Легко сказать — «спокойной»... А она в самом деле не изменилась — такая же стремительная, ладная и умная. Ах, какая она умная все-таки! Нет, положительно не может быть умнее человека. Вот так могут же соединиться в одном человеке все достоинства. И вообще она единственная, и никогда уже такой не будет на белом свете. «Спокойной ночи!» Попробуй усни. Владик нащупал очки, надел... А все-таки он похож на обезьяну, честное слово, на самую простейшую из мартышек в этих глупых очках и трусиках. Очки. Вот он получит зарплату и купит в роговой оправе. Он долго сидел в трусиках и в очках, соображая, что ему делать.
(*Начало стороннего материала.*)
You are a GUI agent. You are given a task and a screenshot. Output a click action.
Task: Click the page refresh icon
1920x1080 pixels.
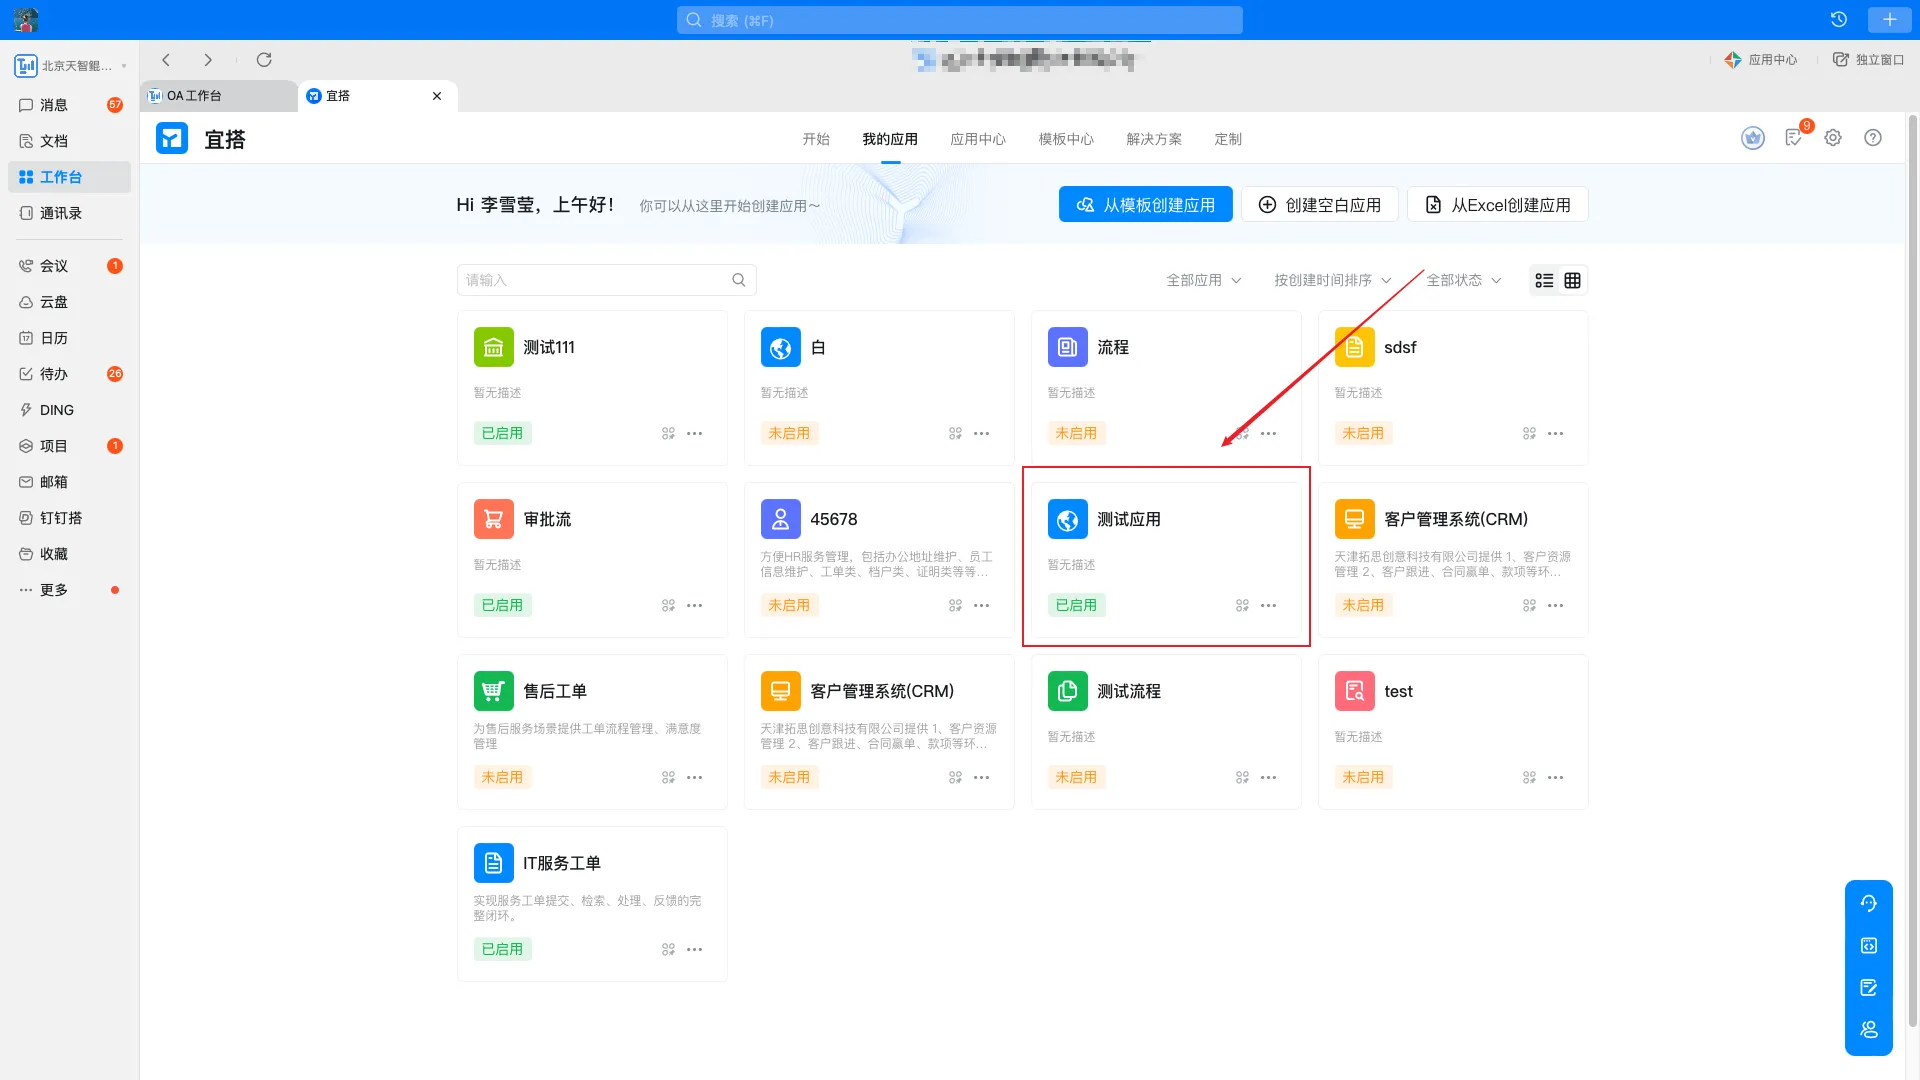(264, 60)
А может быть, уйти сейчас к тете Нюсе, взять вот так подняться и уйти. А рано утром встанет Андрей и придет, конечно, взглянуть на брата — он всегда приходил к брату перед полетами, — подоткнет одеяло или проведет прохладной ладонью по лбу... и увидит пустую постель, разволнуется, а у него полеты... Владик поправил очки, подергал плечами — как-то сразу стало зябко, ему всегда зябко, когда он тревожится. Или, быть может, оставить записку: «Простите меня, ребята, но я все-таки пойду к тете Нюсе...» Как можно обижаться, когда на столе лежит такая записка? Владик зажег свет, оторвал от газеты чистую полоску бумаги (все свои записки он писал на таких полосках), нацарапал эти несколько слов, сложил полоску вдвое, примял ее чернильницей, оделся и тихо вышел.
Зорька еще была за горами, за долами. Где-то далеко-далеко опробовали авиамоторы — взлетное поле было там, и самолет брата тоже стоял там... Справа, над подпаленной кромкой степи, прошел самолет и осторожно пронес на развернутых крыльях огни, красный и зеленый: хорошо, наверно, лететь в полуночный час над степью. Мгла обняла ее, только неярко отсвечивают Кубань да Уруп, и в балках тяжелыми ломтями лежат пруды, а дороги — как полоски дыма на ветру, чем дальше, тем темнее. Звезды, звезды... Самое удивительное в жизни, наверно, это: рождается и прозревает человек, прозревает и в тот короткий миг, который ему предстоит прожить, видит жизнь, как она сложилась за миллионы, миллионы лет. И вселенную видит, почти из края в край, на миллионы миллионов... Звезды... сколько их? Оборвалось светило — человек умер, засверкало — человек родился... А все-таки обидно, что у женщины, которую ты любил больше жизни, будет сын, лишь отдаленно напоминающий тебя... у него наверняка будет отличное зрение, и никогда он не будет носить очков.